### Entries provided
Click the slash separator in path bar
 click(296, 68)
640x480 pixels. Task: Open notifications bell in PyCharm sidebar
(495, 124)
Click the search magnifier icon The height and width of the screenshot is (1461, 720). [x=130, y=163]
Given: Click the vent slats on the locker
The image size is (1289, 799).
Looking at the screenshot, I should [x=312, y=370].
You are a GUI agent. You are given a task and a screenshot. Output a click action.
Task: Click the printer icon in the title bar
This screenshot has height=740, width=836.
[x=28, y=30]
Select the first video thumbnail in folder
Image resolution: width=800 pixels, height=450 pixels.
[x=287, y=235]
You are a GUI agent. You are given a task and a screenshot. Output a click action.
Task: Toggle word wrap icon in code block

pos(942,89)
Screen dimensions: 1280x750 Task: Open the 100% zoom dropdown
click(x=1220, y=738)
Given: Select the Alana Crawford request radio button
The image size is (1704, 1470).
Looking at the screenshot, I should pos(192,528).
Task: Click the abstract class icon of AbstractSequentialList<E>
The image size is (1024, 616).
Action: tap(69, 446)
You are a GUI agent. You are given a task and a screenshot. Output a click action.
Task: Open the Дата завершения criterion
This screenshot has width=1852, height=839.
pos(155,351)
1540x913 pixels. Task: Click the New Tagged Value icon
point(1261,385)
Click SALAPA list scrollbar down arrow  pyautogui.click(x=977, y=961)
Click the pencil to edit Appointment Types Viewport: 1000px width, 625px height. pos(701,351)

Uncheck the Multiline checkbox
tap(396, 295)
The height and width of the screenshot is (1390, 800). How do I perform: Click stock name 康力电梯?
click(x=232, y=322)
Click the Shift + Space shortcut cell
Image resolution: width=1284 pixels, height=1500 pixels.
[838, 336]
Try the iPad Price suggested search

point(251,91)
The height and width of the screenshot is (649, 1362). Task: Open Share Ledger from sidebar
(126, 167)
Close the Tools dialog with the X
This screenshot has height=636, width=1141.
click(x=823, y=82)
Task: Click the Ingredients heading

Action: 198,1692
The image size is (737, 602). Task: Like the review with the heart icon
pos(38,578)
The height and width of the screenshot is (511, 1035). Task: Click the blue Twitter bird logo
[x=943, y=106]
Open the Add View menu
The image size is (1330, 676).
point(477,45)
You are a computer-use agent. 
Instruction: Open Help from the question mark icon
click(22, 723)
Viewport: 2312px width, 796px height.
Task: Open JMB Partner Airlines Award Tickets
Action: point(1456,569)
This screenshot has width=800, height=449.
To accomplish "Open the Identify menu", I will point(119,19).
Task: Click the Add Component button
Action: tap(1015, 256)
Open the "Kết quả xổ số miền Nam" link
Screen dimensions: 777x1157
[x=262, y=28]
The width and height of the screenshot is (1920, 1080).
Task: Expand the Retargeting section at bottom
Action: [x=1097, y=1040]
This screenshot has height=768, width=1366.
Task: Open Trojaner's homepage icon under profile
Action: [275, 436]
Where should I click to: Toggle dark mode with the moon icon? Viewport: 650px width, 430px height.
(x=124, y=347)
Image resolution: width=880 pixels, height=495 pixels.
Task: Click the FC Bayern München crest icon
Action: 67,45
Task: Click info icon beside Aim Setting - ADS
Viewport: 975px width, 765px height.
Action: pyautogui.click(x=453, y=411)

### Your goal
Output the entries above word for word.

### Result below
Click the slash separator in path bar
 click(296, 68)
640x480 pixels. Task: Open notifications bell in PyCharm sidebar
(495, 124)
Click the search magnifier icon The height and width of the screenshot is (1461, 720). [x=130, y=163]
Given: Click the vent slats on the locker
The image size is (1289, 799).
Looking at the screenshot, I should [x=312, y=370].
You are a GUI agent. You are given a task and a screenshot. Output a click action.
Task: Click the printer icon in the title bar
This screenshot has height=740, width=836.
[x=28, y=30]
Select the first video thumbnail in folder
Image resolution: width=800 pixels, height=450 pixels.
[x=287, y=235]
You are a GUI agent. You are given a task and a screenshot. Output a click action.
Task: Toggle word wrap icon in code block

pos(942,89)
Screen dimensions: 1280x750 Task: Open the 100% zoom dropdown
click(x=1220, y=738)
Given: Select the Alana Crawford request radio button
The image size is (1704, 1470).
Looking at the screenshot, I should pos(192,528).
Task: Click the abstract class icon of AbstractSequentialList<E>
The image size is (1024, 616).
Action: tap(69, 446)
You are a GUI agent. You are given a task and a screenshot. Output a click action.
Task: Open the Дата завершения criterion
This screenshot has width=1852, height=839.
pos(155,351)
1540x913 pixels. Task: Click the New Tagged Value icon
point(1261,385)
Click SALAPA list scrollbar down arrow  pyautogui.click(x=977, y=961)
Click the pencil to edit Appointment Types Viewport: 1000px width, 625px height. pos(701,351)

Uncheck the Multiline checkbox
tap(396, 295)
The height and width of the screenshot is (1390, 800). How do I perform: Click stock name 康力电梯?
click(x=232, y=322)
Click the Shift + Space shortcut cell
Image resolution: width=1284 pixels, height=1500 pixels.
[838, 336]
Try the iPad Price suggested search

point(251,91)
The height and width of the screenshot is (649, 1362). Task: Open Share Ledger from sidebar
(126, 167)
Close the Tools dialog with the X
This screenshot has height=636, width=1141.
click(x=823, y=82)
Task: Click the Ingredients heading

Action: 198,1692
The image size is (737, 602). Task: Like the review with the heart icon
pos(38,578)
The height and width of the screenshot is (511, 1035). Task: Click the blue Twitter bird logo
[x=943, y=106]
Open the Add View menu
The image size is (1330, 676).
point(477,45)
You are a computer-use agent. 
Instruction: Open Help from the question mark icon
click(22, 723)
Viewport: 2312px width, 796px height.
Task: Open JMB Partner Airlines Award Tickets
Action: point(1456,569)
This screenshot has width=800, height=449.
To accomplish "Open the Identify menu", I will point(119,19).
Task: Click the Add Component button
Action: tap(1015, 256)
Open the "Kết quả xổ số miền Nam" link
Screen dimensions: 777x1157
[x=262, y=28]
The width and height of the screenshot is (1920, 1080).
Task: Expand the Retargeting section at bottom
Action: [x=1097, y=1040]
This screenshot has height=768, width=1366.
Task: Open Trojaner's homepage icon under profile
Action: [275, 436]
Where should I click to: Toggle dark mode with the moon icon? Viewport: 650px width, 430px height.
(x=124, y=347)
Image resolution: width=880 pixels, height=495 pixels.
Task: Click the FC Bayern München crest icon
Action: 67,45
Task: Click info icon beside Aim Setting - ADS
Viewport: 975px width, 765px height.
Action: pyautogui.click(x=453, y=411)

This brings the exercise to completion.